▶ _Provided text_:
--- Start ---
Mission & Goals
The University of Connecticut is a Global University. People from all over the world come to UConn to deepen their knowledge and identify solutions to some of the world’s most pressing challenges. At UConn, faculty, scholars, students, practitioners and community members from diverse backgrounds interact with a spirit of inquiry, curiosity and global citizenship. Building on this tradition, UConn Global Affairs is developing a new initiative named UConn Abrahamic Programs in the Middle East/North Africa Region (UConn Abrahamic Programs). This initiative builds on the long-standing Connecticut tradition of innovative thinking and scientific discovery, while promoting regional academic integration in the Middle East/North Africa Region.
Under the aegis of Global Affairs, UConn Abrahamic Programs serves as an innovative academic umbrella that fosters cross-border research, intercultural communication, and, community engagement. It builds on the intellectual foundations of Abrahamic thought and its three monotheistic faiths, which emphasize the value of acquiring knowledge, using reason, and acting with wisdom. UConn Abrahamic Programs are grounded in this common epistemological heritage. While this initiative is non-denominational, we recognize that the birth of all three monotheistic faiths initiated in the Middle East, spreading east and west with the Abrahamic culture in common. Thus, we acknowledge that religion can significantly shape cultural traditions, beliefs and inclinations. We also know that Christianity, Islam and Judaism all call on their people to use knowledge and reason for constructive purposes. By focusing on the commonalities between these major cultural traditions, this initiative builds scholarly relationships with the hope of contributing also to regional economic and social development.
--- End ---
▶ _Your tasks_:
[A] Can you rewrite the UConn mission statement from "Mission & Goals" up to and including "East/North Africa Region.", with "spirit of inquiry" replaced by "spirit of discovery"?
[B] Can you extend the UConn mission statement beyond its final sentence?

▶ _Collected material_:
--- Start ---
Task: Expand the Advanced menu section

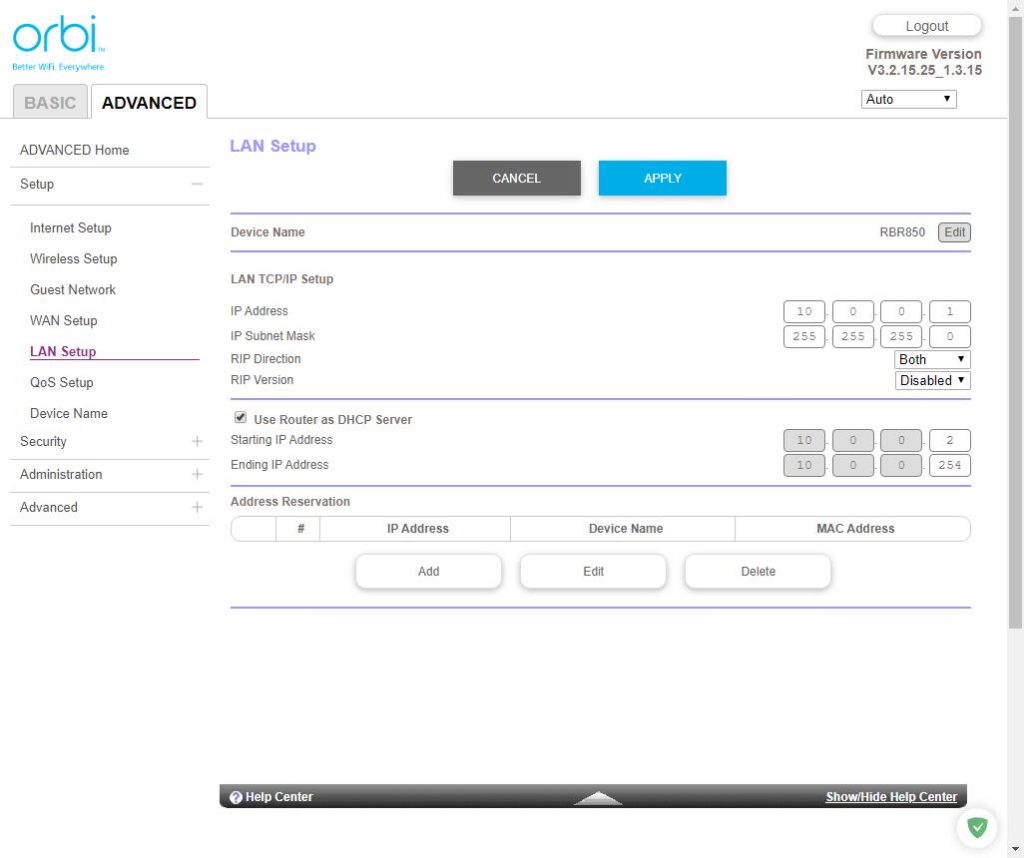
--- End ---
▶ _Answers to the exercise_:
[A]
Mission & Goals
The University of Connecticut is a Global University. People from all over the world come to UConn to deepen their knowledge and identify solutions to some of the world’s most pressing challenges. At UConn, faculty, scholars, students, practitioners and community members from diverse backgrounds interact with a spirit of discovery, curiosity and global citizenship. Building on this tradition, UConn Global Affairs is developing a new initiative named UConn Abrahamic Programs in the Middle East/North Africa Region (UConn Abrahamic Programs). This initiative builds on the long-standing Connecticut tradition of innovative thinking and scientific discovery, while promoting regional academic integration in the Middle East/North Africa Region.

[B]
Originating at our university and extending globally, UConn Abrahamic Programs will facilitate workshops, discussions, and interactive activities that give participants the opportunity to exchange views and learn from a diverse group of peers, colleagues, and experts. A small workshop format will allow participants to actively engage with the material and contribute their unique perspectives and experiences—in contrast to a conference model in which participants are often passive listeners. The emphasis will be on substantive, in-depth interactions that foster meaningful, lasting relationships and new research collaborations. Coming from diverse professional, cultural, and social backgrounds, participants will be able to explore emerging trends and issues of critical importance while advancing scholarship and deepening individual knowledge.
2017 Inaugural Symposium:
"Jewish-Christian-Muslim Intellectual Exchanges in the Medieval & Early Modern Mediterranean"
UConn Steering Committee
Director, Global Partnerships & Outreach
Nicola Carpentieri, Ph.D.
Chair of Arabic & Islamic Studies
Assistant Professor of Literature, Cultures & Languages
Lecturer of Arabic Language & Culture
Zaid Eyadat, Ph.D.
Director of Human Rights Programs in the Middle East
(Professor of Political Science, University of Jordan)
Project Specialist, Global Affairs
Kathryn Libal, Ph.D.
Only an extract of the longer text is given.